**WHAT THIS TASK INVOLVES:** The data must be returned in full and exactly as given.

**INFORMATION PROVIDED:**
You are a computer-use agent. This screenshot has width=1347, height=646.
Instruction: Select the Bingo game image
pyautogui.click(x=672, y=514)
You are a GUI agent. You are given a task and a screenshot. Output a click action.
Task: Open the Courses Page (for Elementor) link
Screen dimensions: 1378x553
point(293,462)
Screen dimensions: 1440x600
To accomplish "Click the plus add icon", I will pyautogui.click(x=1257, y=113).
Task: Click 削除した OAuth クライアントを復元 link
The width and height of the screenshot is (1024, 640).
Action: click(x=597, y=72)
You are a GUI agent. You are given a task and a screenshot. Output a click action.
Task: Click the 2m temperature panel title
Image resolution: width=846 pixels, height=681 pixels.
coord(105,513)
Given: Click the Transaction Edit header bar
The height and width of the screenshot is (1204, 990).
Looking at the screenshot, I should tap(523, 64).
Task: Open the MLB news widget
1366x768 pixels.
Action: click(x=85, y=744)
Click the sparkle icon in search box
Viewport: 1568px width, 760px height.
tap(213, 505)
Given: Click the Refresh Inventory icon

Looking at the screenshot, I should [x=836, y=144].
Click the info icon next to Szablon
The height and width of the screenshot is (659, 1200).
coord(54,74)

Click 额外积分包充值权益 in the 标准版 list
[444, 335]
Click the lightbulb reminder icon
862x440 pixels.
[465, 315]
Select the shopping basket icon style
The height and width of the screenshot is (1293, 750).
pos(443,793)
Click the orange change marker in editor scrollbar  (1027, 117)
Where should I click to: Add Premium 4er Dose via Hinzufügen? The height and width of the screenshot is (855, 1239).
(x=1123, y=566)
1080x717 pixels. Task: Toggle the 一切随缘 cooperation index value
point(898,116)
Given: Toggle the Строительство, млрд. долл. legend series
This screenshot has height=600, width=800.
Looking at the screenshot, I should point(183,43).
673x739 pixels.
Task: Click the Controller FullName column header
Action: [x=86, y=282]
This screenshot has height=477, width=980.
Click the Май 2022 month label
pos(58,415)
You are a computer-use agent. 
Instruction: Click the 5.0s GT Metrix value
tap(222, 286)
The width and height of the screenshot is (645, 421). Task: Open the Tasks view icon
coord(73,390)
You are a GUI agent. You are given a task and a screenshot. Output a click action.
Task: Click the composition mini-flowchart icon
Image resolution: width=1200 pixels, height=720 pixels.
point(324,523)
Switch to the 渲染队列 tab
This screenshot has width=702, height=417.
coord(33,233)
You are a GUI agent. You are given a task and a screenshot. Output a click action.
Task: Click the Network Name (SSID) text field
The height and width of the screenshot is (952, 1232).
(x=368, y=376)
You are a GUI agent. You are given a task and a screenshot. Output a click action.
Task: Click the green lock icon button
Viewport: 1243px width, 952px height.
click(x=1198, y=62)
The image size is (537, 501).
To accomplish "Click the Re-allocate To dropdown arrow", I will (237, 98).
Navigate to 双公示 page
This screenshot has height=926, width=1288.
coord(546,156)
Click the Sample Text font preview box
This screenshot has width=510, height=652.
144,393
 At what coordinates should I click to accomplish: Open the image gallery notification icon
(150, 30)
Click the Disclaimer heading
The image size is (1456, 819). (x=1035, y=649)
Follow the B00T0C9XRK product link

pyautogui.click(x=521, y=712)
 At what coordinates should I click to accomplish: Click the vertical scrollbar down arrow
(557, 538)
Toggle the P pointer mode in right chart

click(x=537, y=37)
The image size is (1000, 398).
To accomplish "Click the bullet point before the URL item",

**YOUR SOLUTION:**
You are a computer-use agent. This screenshot has width=1347, height=646.
Instruction: Select the Bingo game image
pyautogui.click(x=672, y=514)
You are a GUI agent. You are given a task and a screenshot. Output a click action.
Task: Open the Courses Page (for Elementor) link
Screen dimensions: 1378x553
point(293,462)
Screen dimensions: 1440x600
To accomplish "Click the plus add icon", I will pyautogui.click(x=1257, y=113).
Task: Click 削除した OAuth クライアントを復元 link
The width and height of the screenshot is (1024, 640).
Action: click(x=597, y=72)
You are a GUI agent. You are given a task and a screenshot. Output a click action.
Task: Click the 2m temperature panel title
Image resolution: width=846 pixels, height=681 pixels.
coord(105,513)
Given: Click the Transaction Edit header bar
The height and width of the screenshot is (1204, 990).
Looking at the screenshot, I should tap(523, 64).
Task: Open the MLB news widget
1366x768 pixels.
Action: click(x=85, y=744)
Click the sparkle icon in search box
Viewport: 1568px width, 760px height.
tap(213, 505)
Given: Click the Refresh Inventory icon

Looking at the screenshot, I should [x=836, y=144].
Click the info icon next to Szablon
The height and width of the screenshot is (659, 1200).
coord(54,74)

Click 额外积分包充值权益 in the 标准版 list
[444, 335]
Click the lightbulb reminder icon
862x440 pixels.
[465, 315]
Select the shopping basket icon style
The height and width of the screenshot is (1293, 750).
pos(443,793)
Click the orange change marker in editor scrollbar  (1027, 117)
Where should I click to: Add Premium 4er Dose via Hinzufügen? The height and width of the screenshot is (855, 1239).
(x=1123, y=566)
1080x717 pixels. Task: Toggle the 一切随缘 cooperation index value
point(898,116)
Given: Toggle the Строительство, млрд. долл. legend series
This screenshot has height=600, width=800.
Looking at the screenshot, I should point(183,43).
673x739 pixels.
Task: Click the Controller FullName column header
Action: [x=86, y=282]
This screenshot has height=477, width=980.
Click the Май 2022 month label
pos(58,415)
You are a computer-use agent. 
Instruction: Click the 5.0s GT Metrix value
tap(222, 286)
The width and height of the screenshot is (645, 421). Task: Open the Tasks view icon
coord(73,390)
You are a GUI agent. You are given a task and a screenshot. Output a click action.
Task: Click the composition mini-flowchart icon
Image resolution: width=1200 pixels, height=720 pixels.
point(324,523)
Switch to the 渲染队列 tab
This screenshot has width=702, height=417.
coord(33,233)
You are a GUI agent. You are given a task and a screenshot. Output a click action.
Task: Click the Network Name (SSID) text field
The height and width of the screenshot is (952, 1232).
(x=368, y=376)
You are a GUI agent. You are given a task and a screenshot. Output a click action.
Task: Click the green lock icon button
Viewport: 1243px width, 952px height.
click(x=1198, y=62)
The image size is (537, 501).
To accomplish "Click the Re-allocate To dropdown arrow", I will (237, 98).
Navigate to 双公示 page
This screenshot has height=926, width=1288.
coord(546,156)
Click the Sample Text font preview box
This screenshot has width=510, height=652.
144,393
 At what coordinates should I click to accomplish: Open the image gallery notification icon
(150, 30)
Click the Disclaimer heading
The image size is (1456, 819). (x=1035, y=649)
Follow the B00T0C9XRK product link

pyautogui.click(x=521, y=712)
 At what coordinates should I click to accomplish: Click the vertical scrollbar down arrow
(557, 538)
Toggle the P pointer mode in right chart

click(x=537, y=37)
The image size is (1000, 398).
To accomplish "Click the bullet point before the URL item",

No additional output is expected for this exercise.